--- DATA Enclosed Below ---

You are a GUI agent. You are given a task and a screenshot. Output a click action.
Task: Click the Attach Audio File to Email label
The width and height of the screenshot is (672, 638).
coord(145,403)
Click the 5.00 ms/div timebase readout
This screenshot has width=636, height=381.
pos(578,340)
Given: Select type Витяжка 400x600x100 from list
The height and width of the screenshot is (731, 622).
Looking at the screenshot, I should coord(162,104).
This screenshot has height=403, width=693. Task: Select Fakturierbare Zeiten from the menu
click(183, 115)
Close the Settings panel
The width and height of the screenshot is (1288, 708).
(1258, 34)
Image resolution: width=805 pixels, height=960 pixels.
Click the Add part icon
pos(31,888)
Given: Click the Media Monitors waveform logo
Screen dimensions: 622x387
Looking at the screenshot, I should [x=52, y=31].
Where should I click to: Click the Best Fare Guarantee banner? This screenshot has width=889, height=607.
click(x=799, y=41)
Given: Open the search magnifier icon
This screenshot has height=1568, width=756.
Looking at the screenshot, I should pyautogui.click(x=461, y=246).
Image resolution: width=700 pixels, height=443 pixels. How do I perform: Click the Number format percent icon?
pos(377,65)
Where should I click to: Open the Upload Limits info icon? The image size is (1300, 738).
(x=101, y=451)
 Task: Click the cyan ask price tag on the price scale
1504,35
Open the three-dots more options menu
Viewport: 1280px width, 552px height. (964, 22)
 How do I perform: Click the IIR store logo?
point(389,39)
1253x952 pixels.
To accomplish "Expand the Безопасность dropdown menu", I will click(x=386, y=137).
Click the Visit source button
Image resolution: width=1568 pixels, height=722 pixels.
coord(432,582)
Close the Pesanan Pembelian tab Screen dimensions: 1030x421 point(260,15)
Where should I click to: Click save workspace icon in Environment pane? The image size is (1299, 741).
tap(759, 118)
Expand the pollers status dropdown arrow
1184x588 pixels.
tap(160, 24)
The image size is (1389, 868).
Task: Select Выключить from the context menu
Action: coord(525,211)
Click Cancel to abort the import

--- End of Enclosed DATA ---

EXERCISE GOAL: Without changing anything, repeat every record above.

RESULT:
You are a GUI agent. You are given a task and a screenshot. Output a click action.
Task: Click the Attach Audio File to Email label
The width and height of the screenshot is (672, 638).
coord(145,403)
Click the 5.00 ms/div timebase readout
This screenshot has width=636, height=381.
pos(578,340)
Given: Select type Витяжка 400x600x100 from list
The height and width of the screenshot is (731, 622).
Looking at the screenshot, I should coord(162,104).
This screenshot has height=403, width=693. Task: Select Fakturierbare Zeiten from the menu
click(183, 115)
Close the Settings panel
The width and height of the screenshot is (1288, 708).
(1258, 34)
Image resolution: width=805 pixels, height=960 pixels.
Click the Add part icon
pos(31,888)
Given: Click the Media Monitors waveform logo
Screen dimensions: 622x387
Looking at the screenshot, I should [x=52, y=31].
Where should I click to: Click the Best Fare Guarantee banner? This screenshot has width=889, height=607.
click(x=799, y=41)
Given: Open the search magnifier icon
This screenshot has height=1568, width=756.
Looking at the screenshot, I should pyautogui.click(x=461, y=246).
Image resolution: width=700 pixels, height=443 pixels. How do I perform: Click the Number format percent icon?
pos(377,65)
Where should I click to: Open the Upload Limits info icon? The image size is (1300, 738).
(x=101, y=451)
 Task: Click the cyan ask price tag on the price scale
1504,35
Open the three-dots more options menu
Viewport: 1280px width, 552px height. (964, 22)
 How do I perform: Click the IIR store logo?
point(389,39)
1253x952 pixels.
To accomplish "Expand the Безопасность dropdown menu", I will click(x=386, y=137).
Click the Visit source button
Image resolution: width=1568 pixels, height=722 pixels.
coord(432,582)
Close the Pesanan Pembelian tab Screen dimensions: 1030x421 point(260,15)
Where should I click to: Click save workspace icon in Environment pane? The image size is (1299, 741).
tap(759, 118)
Expand the pollers status dropdown arrow
1184x588 pixels.
tap(160, 24)
The image size is (1389, 868).
Task: Select Выключить from the context menu
Action: coord(525,211)
Click Cancel to abort the import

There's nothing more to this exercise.